Supplied text:
------------------------------
Daimler is helping decarbonize logistics with expanded use of EVs

In an effort to decarbonize its own logistical operations, Daimler Trucks North America is expanding the use of electric trucks across multiple regions, including Arizona, Ohio, Michigan, and the Carolinas.

Daimler Trucks North America (DTNA) began integrating Freightliner eCascadia battery electric semi trucks into their logistics operations throughout the Pacific Northwest last December, and added routes supporting DTNA’s manufacturing plant in Santiago, Mexico, earlier this year. DTNA announced plans to begin using its Freightliner eM2 electric box trucks for short-haul operations and deliveries at those facilities, as well.

Daimler hopes its efforts will serve to showcase the effectiveness of its electric trucks in real-world scenarios, eventually spurring sales — but proving its products can do the job is just part of the equation. DTNA is also showing its customers that’s it’s ready to “walk the walk” when it comes to sustainability and decarbonization.

“Our commitment to sustainability extends across our entire value chain,” offers Jeff Allen, senior vice president of operations and specialty vehicles at DTNA. “As we witness the adoption of electric vehicles, such as our Freightliner eCascadia and Freightliner eM2 trucks, within our logistics network, we are not only driving sustainability but also laying the groundwork for adaptable and robust electric logistics solutions.”
------------------------------
Recorded data:

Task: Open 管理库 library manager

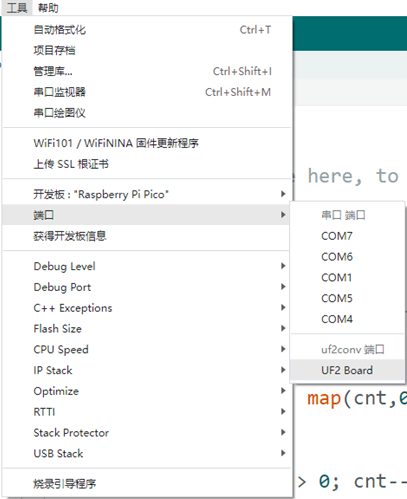Action: [146, 71]
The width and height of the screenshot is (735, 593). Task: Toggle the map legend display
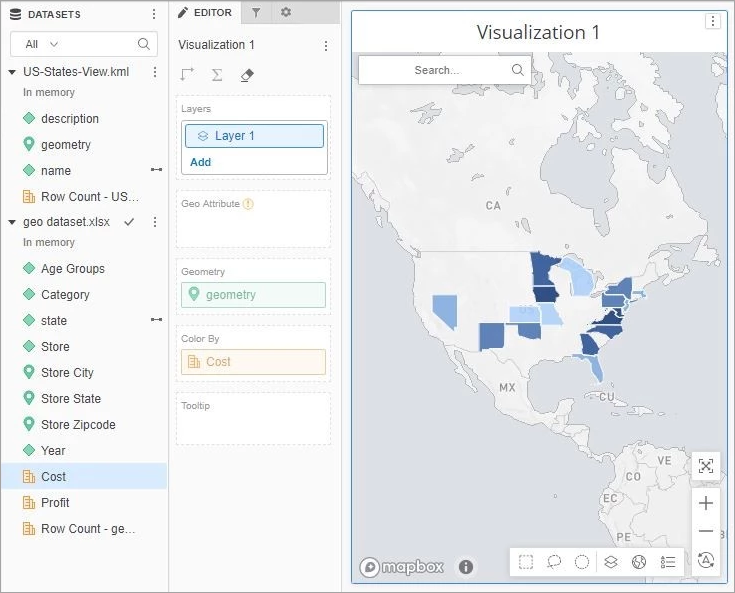668,562
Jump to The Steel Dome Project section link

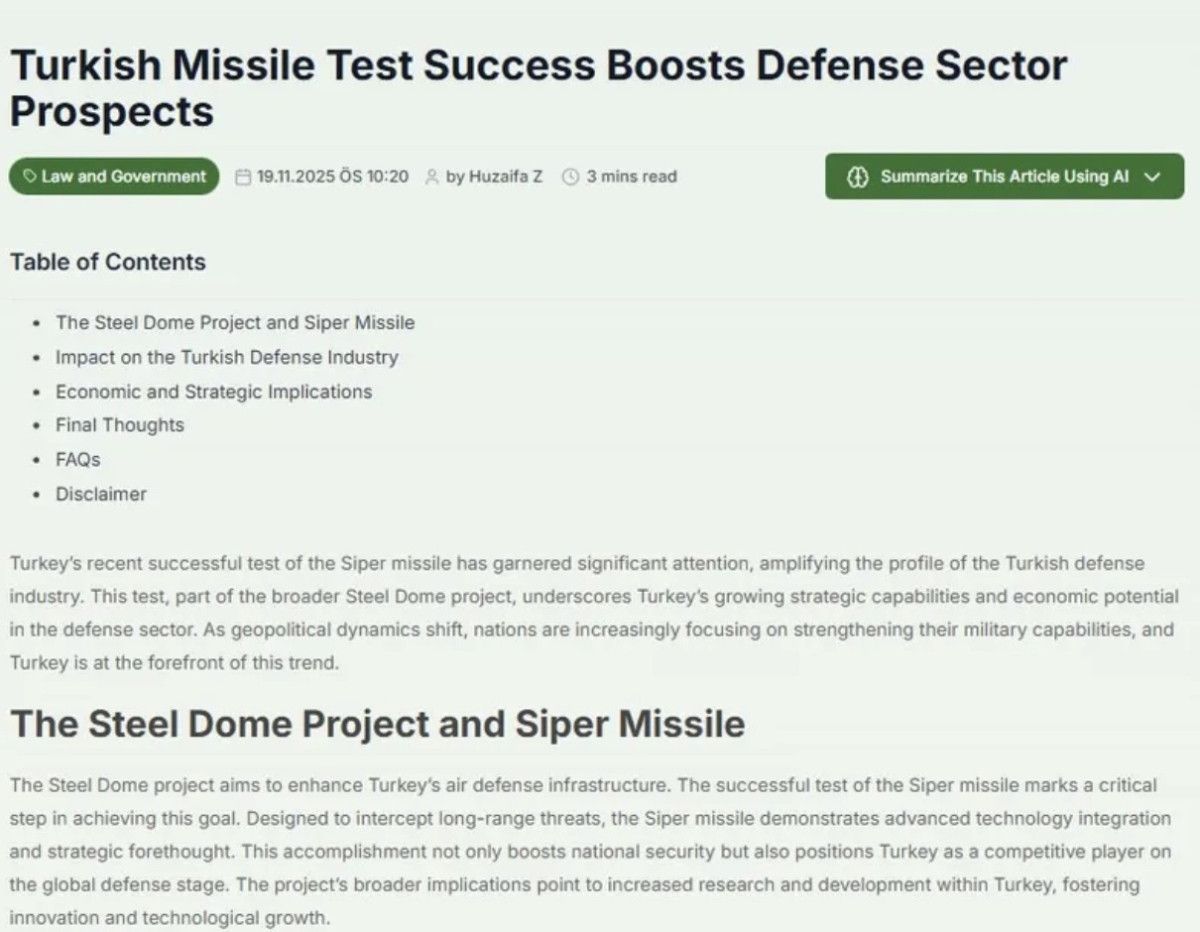(235, 323)
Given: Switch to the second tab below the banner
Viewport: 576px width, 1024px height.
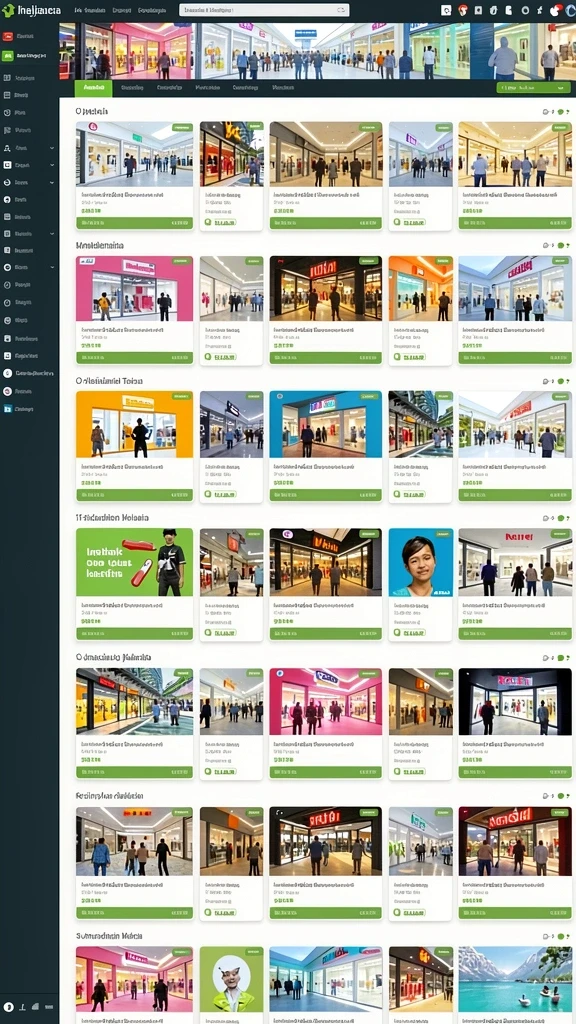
------------------------------
The tasks:
1. In the rows, from the line with "Jump to The Steel Dome Project section link" through the end of the rows, swap "banner" for "header" and write those lines out again with nothing else changed. Leave the pictures out.
2. Pick up the text about Daimler's electric trucks right after its last sentence and keep it going.

Outputs by task:
1.
Jump to The Steel Dome Project section link

(235, 323)
Given: Switch to the second tab below the header
Viewport: 576px width, 1024px height.

2.
To that end, DTNA has announced plans to achieve carbon neutrality for all new products and services from direct suppliers in Europe, the US, and Japan by 2039, and reminds us that the Portland Truck Manufacturing Plant (where the Freightliner eCascadia and eM2 are built) has beem CO₂-neutral since 2020. DTNA says it will achieve CO₂-neutral production at 100% of its truck plants by 2025.

The more people experience DTNA’s excellent lineup of electric MD and HD trucks, the more people seem to rave about them. As such, putting operators behind the wheel of these EVs is critical for DTNA’s plans to conquer the North American electric semi market.

Are DTNA’s trucks up to the challenge of Tesla’s decidedly unconventional, center-seat electric semi? Scroll on down to the comments and let us know what you think!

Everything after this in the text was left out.